Ik weet het niet. Wat moet je dan doen?” [63]

“Doen? Je zegt eenvoudig tegen een jongen, dat je nooit iemand anders hebben wilt dan hem, nooit, nooit, nooit—en dan geef je hem een zoen. Iedereen kan het doen.”

“Een zoen? Waarom geef je elkaar een zoen?”

“Wel, weet je—wel—omdat.... ze dat allemaal doen.”

“Alle menschen?”

“Ja, alle menschen die van elkaar houden. Weet je nog wel wat ik van morgen op mijn lei geschreven heb?”

“Ja—a.”

“Wat was het?”

“Dat zeg ik je niet.”

“Dan zal ik het je zeggen.”

“Dat is goed,—maar op een anderen keer.”

“Neen, nu.”

“Neen, nu niet, maar morgen.”

“O, als je blieft, nu Becky. Ik zal het zoo zachtjes zeggen, dat je het bijna niet hooren kunt.”

Becky aarzelde en Tom zag het stilzwijgen voor toestemmen aan. Hij sloeg zijn arm om haar middel en fluisterde haar de oude geschiedenis in ’t oor, terwijl hij er bijvoegde:

“Nu moet je het mij ook influisteren,—precies hetzelfde.”

Zij zweeg een oogenblik en sprak toen:

“Keer je gezicht naar den anderen kant, zoodat je mij niet zien kunt, dan zal ik het doen. Maar je moogt het niemand vertellen. Beloof je me dat op je woord van eer?”

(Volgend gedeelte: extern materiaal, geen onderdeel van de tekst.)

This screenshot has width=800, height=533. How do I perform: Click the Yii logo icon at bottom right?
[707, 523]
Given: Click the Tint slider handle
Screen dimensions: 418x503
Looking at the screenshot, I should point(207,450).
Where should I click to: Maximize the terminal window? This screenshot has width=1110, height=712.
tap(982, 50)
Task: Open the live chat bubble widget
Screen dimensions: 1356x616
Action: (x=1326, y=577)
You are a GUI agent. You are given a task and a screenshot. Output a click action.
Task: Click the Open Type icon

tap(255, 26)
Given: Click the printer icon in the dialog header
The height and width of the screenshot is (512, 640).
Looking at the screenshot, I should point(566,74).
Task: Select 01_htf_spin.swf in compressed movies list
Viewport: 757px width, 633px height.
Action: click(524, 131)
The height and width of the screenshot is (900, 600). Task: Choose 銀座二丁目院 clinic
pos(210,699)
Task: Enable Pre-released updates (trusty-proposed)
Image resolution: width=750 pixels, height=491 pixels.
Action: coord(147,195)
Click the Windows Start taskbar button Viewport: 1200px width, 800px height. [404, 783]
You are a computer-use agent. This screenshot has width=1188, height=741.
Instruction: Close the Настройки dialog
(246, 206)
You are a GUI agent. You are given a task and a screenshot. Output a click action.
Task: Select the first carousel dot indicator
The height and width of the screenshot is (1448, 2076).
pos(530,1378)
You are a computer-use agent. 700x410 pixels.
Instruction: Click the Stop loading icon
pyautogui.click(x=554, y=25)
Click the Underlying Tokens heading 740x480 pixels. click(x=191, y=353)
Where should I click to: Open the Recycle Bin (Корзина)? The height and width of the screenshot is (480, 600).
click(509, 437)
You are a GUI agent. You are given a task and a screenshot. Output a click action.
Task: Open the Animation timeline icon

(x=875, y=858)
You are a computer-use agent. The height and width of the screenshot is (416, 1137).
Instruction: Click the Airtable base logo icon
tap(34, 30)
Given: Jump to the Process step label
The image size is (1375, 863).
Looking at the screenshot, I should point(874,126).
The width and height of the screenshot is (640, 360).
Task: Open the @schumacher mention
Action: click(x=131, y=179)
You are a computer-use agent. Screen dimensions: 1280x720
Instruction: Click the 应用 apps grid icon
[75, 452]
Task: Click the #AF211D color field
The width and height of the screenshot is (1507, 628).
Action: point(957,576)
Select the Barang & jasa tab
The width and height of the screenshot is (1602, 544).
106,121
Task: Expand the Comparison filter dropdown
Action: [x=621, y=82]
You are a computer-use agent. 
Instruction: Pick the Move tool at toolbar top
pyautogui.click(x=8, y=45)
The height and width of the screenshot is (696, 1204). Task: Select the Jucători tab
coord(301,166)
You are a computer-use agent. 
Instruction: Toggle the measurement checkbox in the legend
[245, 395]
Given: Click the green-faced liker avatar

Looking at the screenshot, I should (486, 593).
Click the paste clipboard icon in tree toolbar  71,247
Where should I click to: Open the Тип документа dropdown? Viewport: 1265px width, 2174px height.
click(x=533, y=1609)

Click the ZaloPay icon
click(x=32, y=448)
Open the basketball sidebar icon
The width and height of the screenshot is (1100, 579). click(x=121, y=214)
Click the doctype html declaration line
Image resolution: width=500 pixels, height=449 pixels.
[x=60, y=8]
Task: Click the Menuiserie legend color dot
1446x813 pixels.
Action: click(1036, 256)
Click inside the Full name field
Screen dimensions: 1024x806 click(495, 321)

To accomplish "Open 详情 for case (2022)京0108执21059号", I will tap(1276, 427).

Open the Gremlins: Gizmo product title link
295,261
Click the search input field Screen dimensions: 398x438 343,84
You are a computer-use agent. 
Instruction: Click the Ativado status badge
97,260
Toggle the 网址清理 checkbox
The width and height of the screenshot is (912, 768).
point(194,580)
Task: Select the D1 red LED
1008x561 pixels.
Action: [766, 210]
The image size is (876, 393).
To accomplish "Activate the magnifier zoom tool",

“Ja. Kom zeg het nu, Becky.”

Hij keerde zijn gezicht on. Zij boog zich schroomvallig naar hem toe, zoo dicht dat hij haar adem onder zijn krulhaar voelde en fluisterde: [64]

“Ik—houd—dol—van je.”

Toen sprong zij weg en liep on de lessenaar en banken heen en Tom achter haar aan, totdat zij zich eindelijk in een hoek verschanste en haar wit schortje over haar gezichtje trok. Tom pakte haar om den hals en zei smeekend:

“Nu, Becky, is het klaar behalve de zoen. Wees daar maar niet bang voor, dat is niets. Toe, Becky.”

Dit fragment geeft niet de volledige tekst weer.